Collected data entries
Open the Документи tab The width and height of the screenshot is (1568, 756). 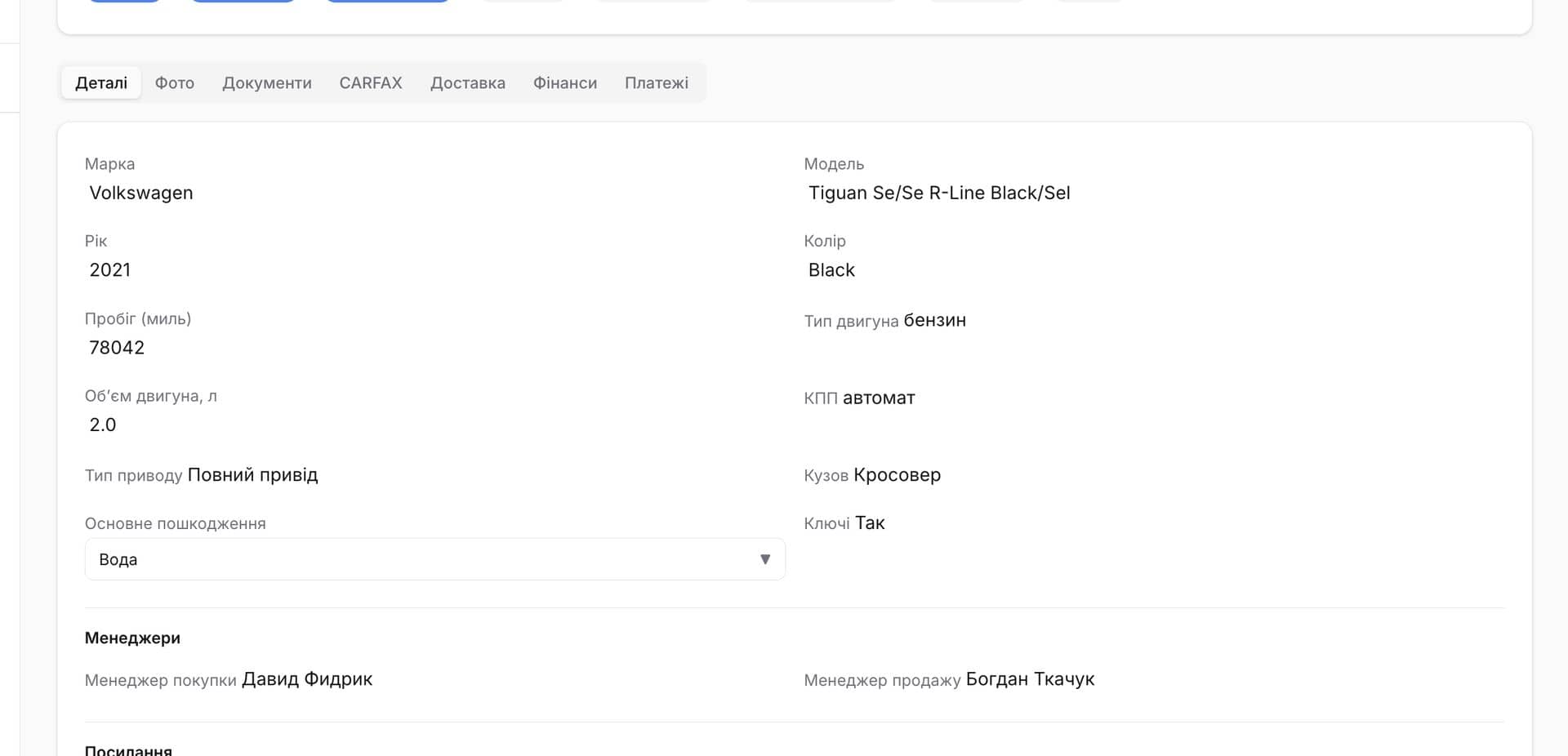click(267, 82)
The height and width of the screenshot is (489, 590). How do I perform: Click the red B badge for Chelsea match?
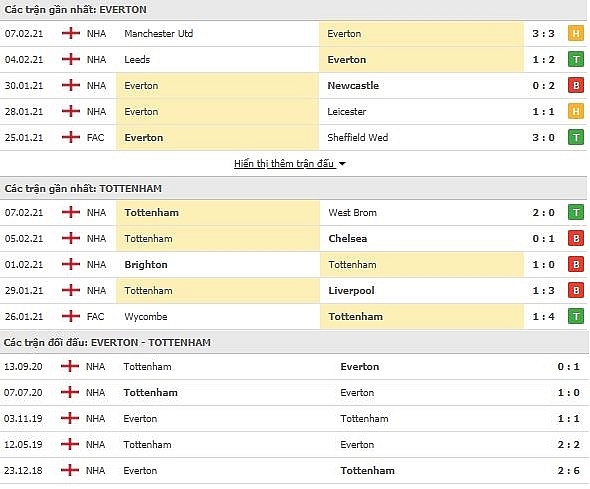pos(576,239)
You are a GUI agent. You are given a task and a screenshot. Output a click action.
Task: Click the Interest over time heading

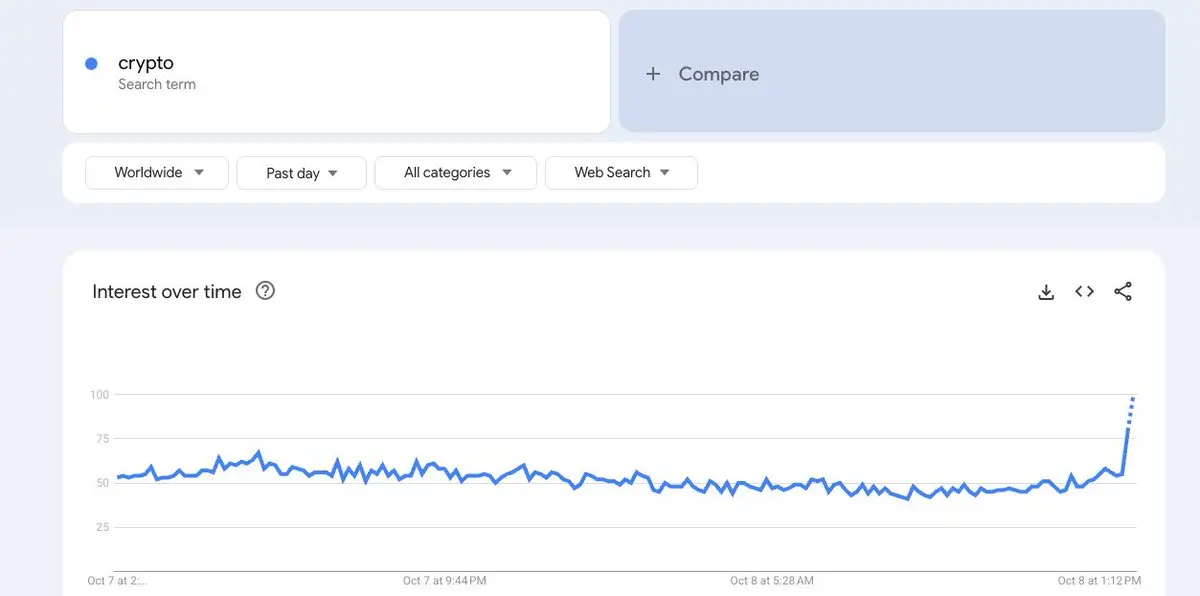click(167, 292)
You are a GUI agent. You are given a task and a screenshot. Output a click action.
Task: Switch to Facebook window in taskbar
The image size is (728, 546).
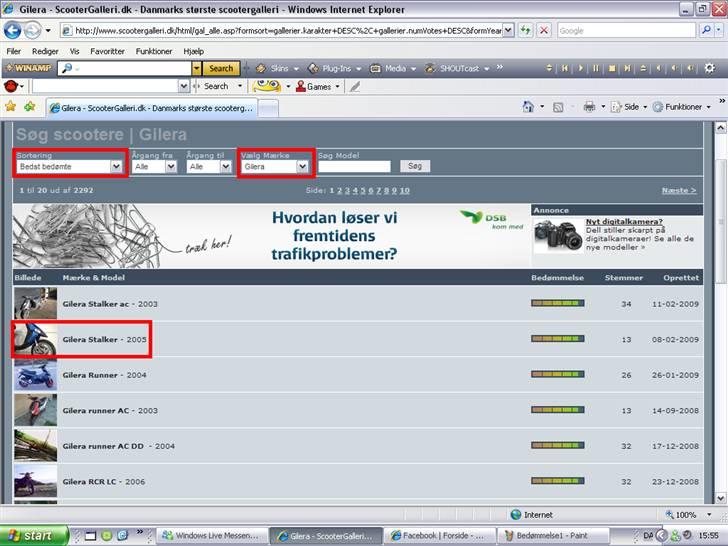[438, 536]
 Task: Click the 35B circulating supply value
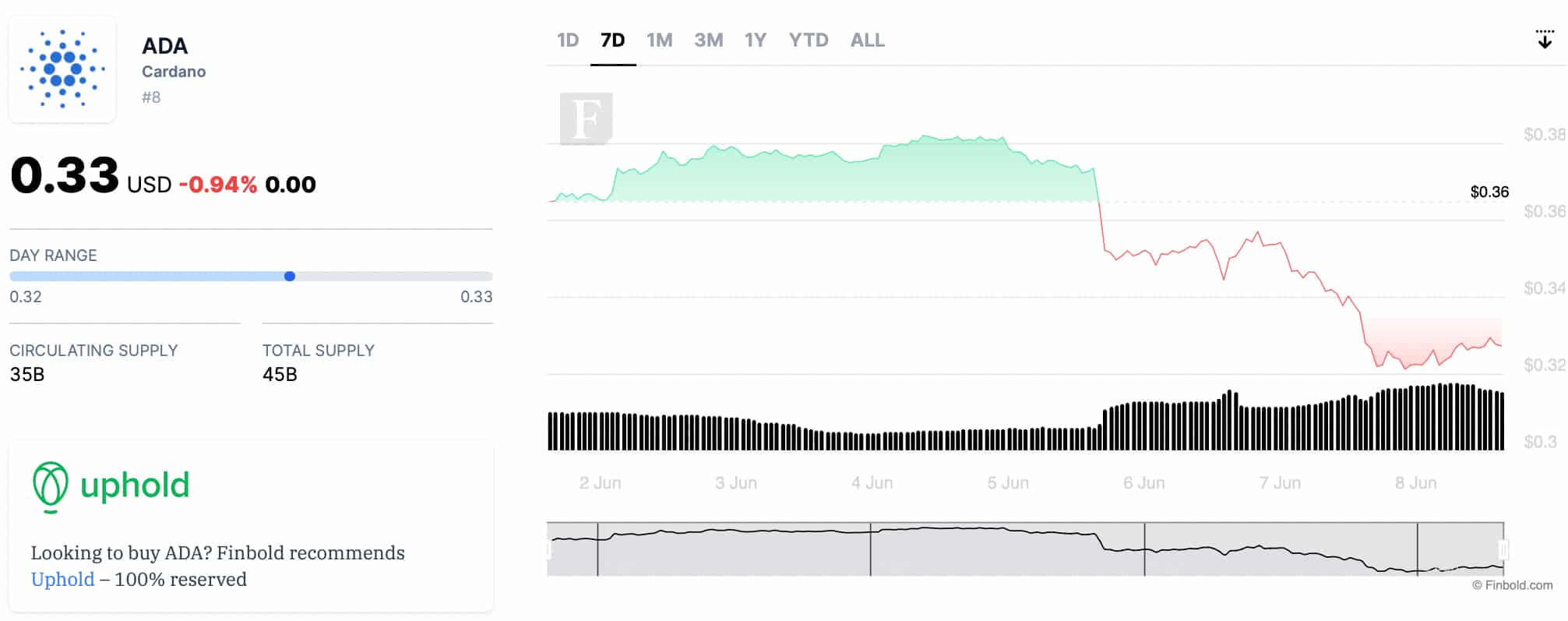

> Exercise description
The pictures stay out; repeat exactly the lines from the one with "Task: Click the Interest over time heading" to the end of the entries above, and nothing else.

> Task solution
Task: Click the Interest over time heading

click(167, 292)
You are a GUI agent. You are given a task and a screenshot. Output a click action.
Task: Switch to Facebook window in taskbar
The image size is (728, 546).
[438, 536]
 Task: Click the 35B circulating supply value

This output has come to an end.